Prof Pushkar observes that Indian universities have never done well in global rankings. He says:

"there is no doubt that Indian universities need to play ‘catch up’ in order to place more higher education institutions in the top 400 or 500 in the world. It is particularly confounding that a nation which has sent a successful mission to Mars does not boast of one single institution in the top 100. “Not even one!” sounds like a real downer. Whether one considers the country a wannabe “major” power or an “emerging” power (or not), it is still surprising that India’s universities do not make the grade." 

and

"It is also rather curious that the “lost decades” of India’s higher education – the 1980s and the 1990s – coincided with a period when the country registered high rates of economic growth. The neglect of higher education finally ended when the National Knowledge Commission drew attention to a “quiet crisis” in its 2006 report."

Even so: 

"(d)espite everything that is wrong with India’s higher education, there is no reason for panic about the absence of its universities in the top 100 or 200. Higher education experts agree that the world rankings of universities are limited in terms of what they measure. Chasing world rankings may do little to improve the overall quality of higher education in the country."

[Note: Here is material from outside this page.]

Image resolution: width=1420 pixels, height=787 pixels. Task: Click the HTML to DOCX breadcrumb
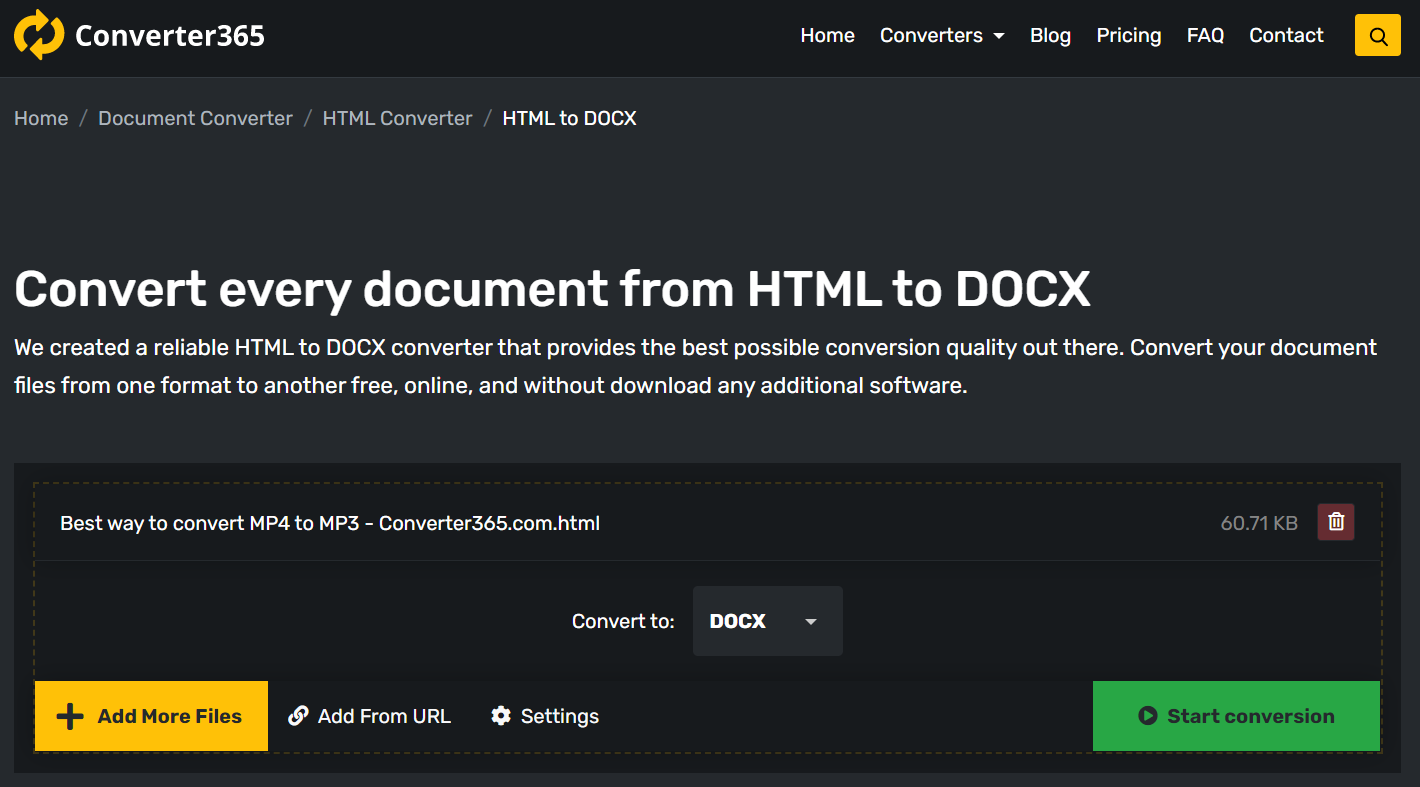(569, 118)
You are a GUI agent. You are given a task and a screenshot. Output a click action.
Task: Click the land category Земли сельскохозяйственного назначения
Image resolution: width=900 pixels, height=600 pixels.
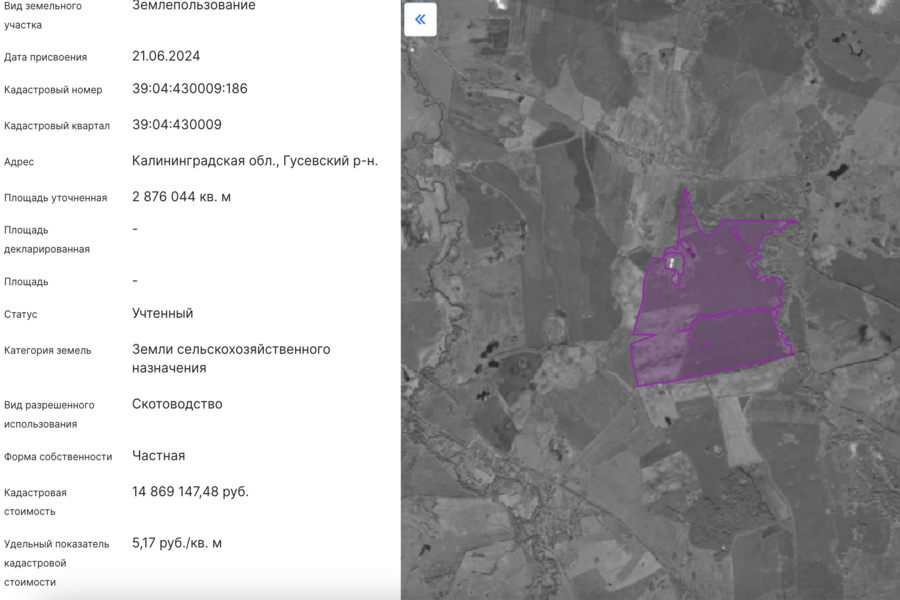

He also refers to the proposal that the Indian Institutes of Technology should combine just for the rankings. Apparently he has been in touch with Phil Baty of THE who is not buying the idea.

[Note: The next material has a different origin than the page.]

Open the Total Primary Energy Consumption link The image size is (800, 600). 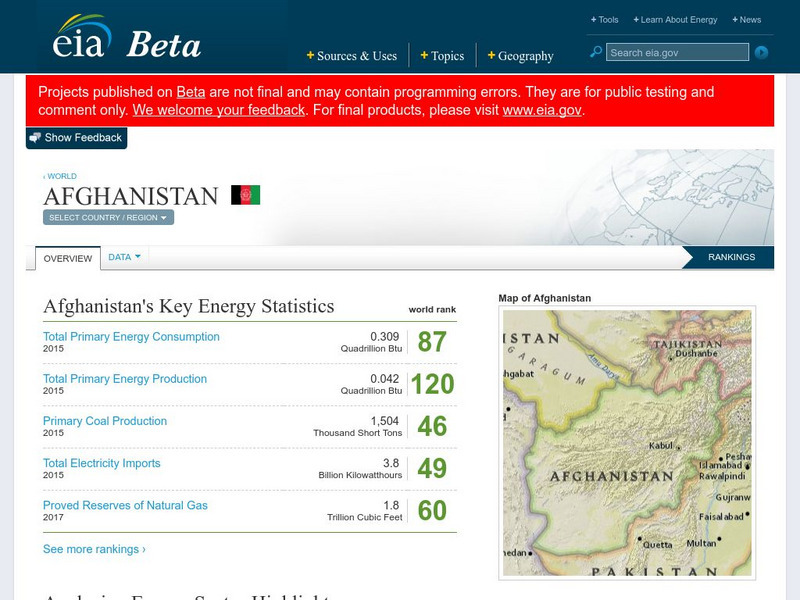pos(130,336)
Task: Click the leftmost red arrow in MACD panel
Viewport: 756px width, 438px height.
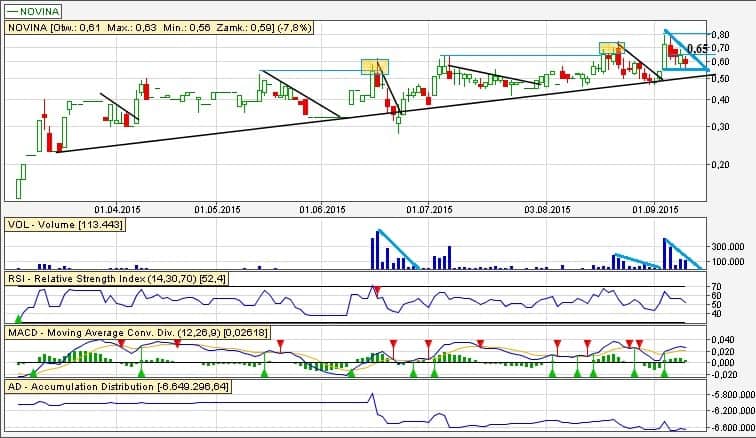Action: [121, 343]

I would disagree with Professor Ashok's argument that combining universities would not be a good idea anyway because THE scales some indicators for size. That is true but the reputation survey is not scaled and adding votes in the survey would be beneficial  for a combined institution if one could be created and then accepted by the rankers . Also, you currently need 200 publications a year to be ranked by THE so there would be a case for smaller places around the world --although probably not the IITs -- banding together to get past this threshold.


Saturday, February 01, 2014

Recent Research: Rankings Matter

According to an article by Molly Alter and Randall Reback in Education Evaluation and Policy Analysis, universities in the USA get more applications if they receive high quality-of-life ratings and fewer if their peers are highly rated academically.

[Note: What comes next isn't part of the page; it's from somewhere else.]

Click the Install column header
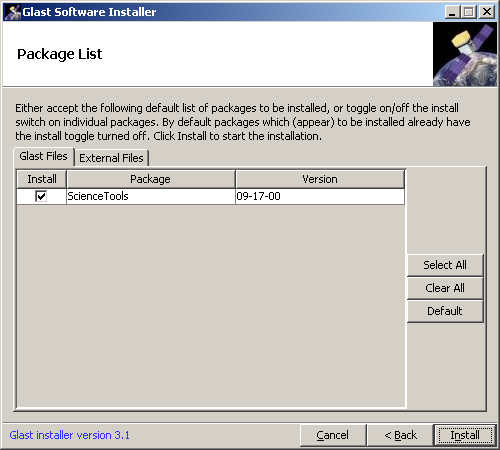The image size is (500, 450). pyautogui.click(x=42, y=179)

True for your school: How changing reputations alter demand for selective US colleges

Abstract

There is a comprehensive literature documenting how colleges’ tuition, financial aid packages, and academic reputations influence students’ application and enrollment decisions. Far less is known about how quality-of-life reputations and peer institutions’ reputations affect these decisions. This article investigates these issues using data from two prominent college guidebook series to measure changes in reputations. We use information published annually by the Princeton Review—the best-selling college guidebook that formally categorizes colleges based on both academic and quality-of-life indicators—and the U.S. News and World Report—the most famous rankings of U.S. undergraduate programs. Our findings suggest that changes in academic and quality-of-life reputations affect the number of applications received by a college and the academic competitiveness and geographic diversity of the ensuing incoming freshman class. Colleges receive fewer applications when peer universities earn high academic ratings. However, unfavorable quality-of-life ratings for peers are followed by decreases in the college’s own application pool and the academic competitiveness of its incoming class. This suggests that potential applicants often begin their search process by shopping for groups of colleges where non-pecuniary benefits may be relatively high.